XenoPort Inc. came off the financing trail with a $43.9 million Series C under it arm - its largest round to date.
And it's a tough trail - the biotechnology sector, with more failures than approvals lately, with more company foldings than initial public offerings, has had better days. But there were a couple of things that made the trip fruitful for Santa Clara, Calif.-based XenoPort, said Bill Harris, its senior vice president of finance and chief financial officer.
"First, people are excited about the technology and the business model of what we are doing," he told BioWorld Today. "We're using [our] technology on drugs relatively close to clinical trials. We are addressing two needs of investors - one is having a platform technology and the other is [a platform technology] whose output is drug product candidates."

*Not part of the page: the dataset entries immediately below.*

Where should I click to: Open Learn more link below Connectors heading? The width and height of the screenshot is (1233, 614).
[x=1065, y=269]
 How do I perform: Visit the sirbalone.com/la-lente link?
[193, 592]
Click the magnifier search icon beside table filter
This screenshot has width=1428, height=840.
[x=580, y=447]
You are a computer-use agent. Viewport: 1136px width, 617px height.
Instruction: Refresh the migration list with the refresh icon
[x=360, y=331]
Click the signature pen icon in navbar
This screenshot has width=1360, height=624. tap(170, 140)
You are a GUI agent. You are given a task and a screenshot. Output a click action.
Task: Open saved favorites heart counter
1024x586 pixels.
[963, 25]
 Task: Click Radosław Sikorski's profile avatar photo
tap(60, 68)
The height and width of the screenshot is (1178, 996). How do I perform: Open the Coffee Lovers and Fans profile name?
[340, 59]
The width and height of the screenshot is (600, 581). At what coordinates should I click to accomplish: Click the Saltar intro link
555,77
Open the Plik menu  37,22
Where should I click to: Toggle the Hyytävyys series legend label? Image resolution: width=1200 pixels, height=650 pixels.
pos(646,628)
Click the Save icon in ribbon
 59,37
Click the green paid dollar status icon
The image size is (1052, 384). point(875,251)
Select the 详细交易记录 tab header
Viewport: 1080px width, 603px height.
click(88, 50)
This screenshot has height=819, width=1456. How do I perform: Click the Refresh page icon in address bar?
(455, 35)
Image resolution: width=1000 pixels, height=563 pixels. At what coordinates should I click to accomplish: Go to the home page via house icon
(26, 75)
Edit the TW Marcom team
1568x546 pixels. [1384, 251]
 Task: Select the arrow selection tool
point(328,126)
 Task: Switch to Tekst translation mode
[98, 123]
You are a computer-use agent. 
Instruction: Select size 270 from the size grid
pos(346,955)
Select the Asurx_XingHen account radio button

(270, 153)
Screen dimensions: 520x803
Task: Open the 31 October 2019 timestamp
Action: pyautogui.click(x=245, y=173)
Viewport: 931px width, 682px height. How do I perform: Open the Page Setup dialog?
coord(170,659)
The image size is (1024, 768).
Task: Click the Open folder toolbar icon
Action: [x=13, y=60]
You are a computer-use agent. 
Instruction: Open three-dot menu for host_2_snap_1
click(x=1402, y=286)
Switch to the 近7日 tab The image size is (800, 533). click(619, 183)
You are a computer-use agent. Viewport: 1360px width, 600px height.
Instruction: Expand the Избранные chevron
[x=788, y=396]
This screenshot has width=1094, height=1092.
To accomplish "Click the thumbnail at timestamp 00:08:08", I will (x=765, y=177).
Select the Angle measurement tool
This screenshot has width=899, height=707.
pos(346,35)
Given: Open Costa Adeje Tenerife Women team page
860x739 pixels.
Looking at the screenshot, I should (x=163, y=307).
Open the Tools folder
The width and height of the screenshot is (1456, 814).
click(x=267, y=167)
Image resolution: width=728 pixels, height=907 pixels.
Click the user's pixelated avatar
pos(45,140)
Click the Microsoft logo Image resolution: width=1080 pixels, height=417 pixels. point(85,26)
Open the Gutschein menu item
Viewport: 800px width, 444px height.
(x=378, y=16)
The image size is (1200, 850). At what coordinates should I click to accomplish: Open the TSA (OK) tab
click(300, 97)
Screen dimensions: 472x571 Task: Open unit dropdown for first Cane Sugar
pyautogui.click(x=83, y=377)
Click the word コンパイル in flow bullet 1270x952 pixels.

Drug product candidates help investors take notice, and XenoPort has now raised more than $90 million in its three major rounds - about $15.9 million in its Series A, $30.5 million in a Series B, and the nearly $44 million Series C. Harris said the latest round should "fund operations through the end of , at least."
Founded in 1999 by current CEO and President Ronald Barrett, Mark Gallop and Bill Dower, the company has grown to 86 employees. The three men worked together for Affymax Research Institute, of Palo Alto, Calif., before starting XenoPort and focusing on improving the bioavailability of drugs by studying proteins involved in active transport of molecules into and through cells.
XenoPort's initial focus is to use transporter proteins to improve the oral absorption of small-molecule, peptide and protein drugs. Harris said XenoPort's approach is to engineer drugs to become substrates for active transport mechanisms already present in the body - for now, in the intestine.
"There are two applications," he said. "The near-term focus is on drugs off patent now or that will go off patent [shortly]." Longer term the goal would be to apply the technology to novel compounds, either on its own or through collaborations, he said.
XenoPort expects to enter the clinic next year with a reformulated Pfizer Inc. product.
"The most advanced project is the gabapentin program," Harris said. "It's sold under the trade name Neurontin. The indication is for adjunctive therapy for epileptic seizures, but a significant number of sales is off-patent CNS indications, such as neuropathic pain."
The company is working on applying the technology to other, undisclosed drug molecules and has a research program to "identify and characterize active transport molecules we believe will be useful for this application," Harris said, acknowledging that while XenoPort is focused on oral absorption at this time, other areas, such as the blood-brain barrier, are potentially on the horizon.
"There are quite a few active transport mechanisms out there," he said.
The privately held company is in collaborative discussions, and expects to have at least one deal signed this year. In fact, that's one of the company's goals for the next 12 months.
"The clinic is one, clearly," Harris said. "And establishing at least one collaboration with a large pharma partner is another."
The financing round was led by HBM BioVentures AG, of Switzerland. New investors in the company are Lilly BioVentures, of Indianapolis; Lotus BioScience Ventures, of Hong Kong; Novartis BioVentures Ltd., of Basel, Switzerland; and The Invus Group, of New York. Repeat investors are Arch Venture Partners, of Chicago; CMEA Ventures, of San Francisco; Frazier & Co., of Seattle; Lombard Odier & Cie, of Geneva; OrbiMed Advisors, of New York; Skyline Ventures, of Palo Alto; and Venrock Associates, of New York.